▸ **Text extract**
•••

Find the path to each of the inner planets.
for match in find_matches(path.star.planets.inner[wc], solar_system):
assert match.path in [
'$.star.planets.inner[0]',
'$.star.planets.inner[1]',
'$.star.planets.inner[2]',
'$.star.planets.inner[3]',
]
The data source can be a json data structure or a Match object.
parent_match = get_match(path.star.planets.inner, solar_system)
for match in find_matches(path[wc], parent_match):
assert match.path in [
'$.star.planets.inner[0]',
'$.star.planets.inner[1]',
'$.star.planets.inner[2]',
'$.star.planets.inner[3]',
]
The Match Class
The Match class provides metadata about the match.
match = get_match(path.star.name, solar_system)
The string representation of match = [path=value].
assert repr(match) == "$.star.name=Sun"
A list containing each match in the path.
assert match.path_as_list == [match.parent.parent, match.parent, match]
The string representation of match path.
assert match.path == "$.star.name"
The key that points to the match value. The data_name is a dictionary key if the parent is a dict or an index if the parent is a list.
assert match.data_name == "name" and match.parent.data[match.data_name] == match.data
The value the path matched.
assert match.data == "Sun"
The parent match.
assert match.parent.path == "$.star"
Tracing Debugging
All of the functions: get, find, get_match and find_matchesm, support tracing. An option, when enabled, records the route the algorithm takes to determine a match.
This example logs the route the algorithm takes to find the inner planets. The print function is give to capture the logs, but any single argument function can be used.
inner_planets = [planet for planet in find(path.star.planets.inner[wc].name, solar_system, trace=log_to(print))]
assert inner_planets == ['Mercury', 'Venus', 'Earth', 'Mars']
The results
"""
at $.star got {'name': 'Sun', 'dia...
at $.star.planets got {'inner': [{'name': ...
at $.star.planets.inner got [{'name': 'Mercury',...
at $.star.planets.inner[*] got {'name': 'Mercury', ...
at $.star.planets.inner[0].name got 'Mercury'
at $.star.planets.inner[*] got {'name': 'Venus', 'N...
at $.star.planets.inner[1].name got 'Venus'
at $.star.planets.inner[*] got {'name': 'Earth', 'N...

•••

▸ **Set task**
Please continue the documentation on path matching and tracing from the point where it stops.

▸ **Source excerpt**
•••

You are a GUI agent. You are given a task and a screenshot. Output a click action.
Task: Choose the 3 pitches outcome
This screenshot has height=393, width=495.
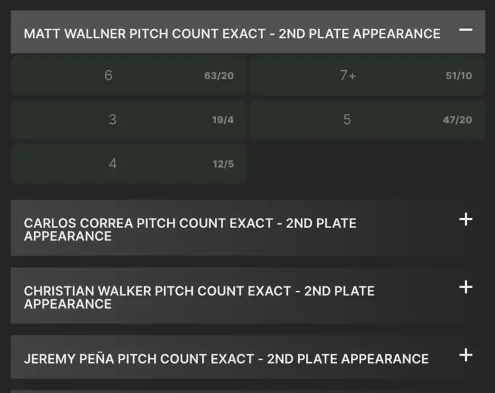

•••

▸ **Answer to the exercise**
at $.star.planets.inner[2].name got 'Earth'
at $.star.planets.inner[*] got {'name': 'Mars', 'Nu...
at $.star.planets.inner[3].name got 'Mars'
"""
Path
The root
The path point to root of the tree.
match = get_match(path, solar_system)
assert match.data == solar_system
In a filter path point to the current element.
match = get_match(path.star.name[has(path == 'Sun')], solar_system)
assert match.data == 'Sun'
Dictionaries
Keys
The dictionary keys are referenced as dynamic attributes on a path.
inner_from_attribute = get(path.star.planets.inner, solar_system)
inner_from_string_keys = get(path["star"]["planets"]["inner"], solar_system)
assert inner_from_attribute == inner_from_string_keys == solar_system["star"]["planets"]["inner"]
Keys With Special Characters
Dictionary keys that are not valid python syntax can be referenced as double quoted strings.
sun_equatorial_diameter = get(path.star.planets.inner[0]["Number of Moons"], solar_system)
assert sun_equatorial_diameter == solar_system["star"]["planets"]["inner"][0]["Number of Moons"]
Dictionaries that have alot of keys with a dash in the name can can use pathd instead. It will interpret path attributes with underscore as dashes.
mercury_has_moons = get(pathd.star.planets.inner[0].has_moons, solar_system)
assert mercury_has_moons == solar_system["star"]["planets"]["inner"][0]["has-moons"]
Wildcard as a Key.
The wildcard attribute specifies all sibling keys. It is useful for iterating over attributes.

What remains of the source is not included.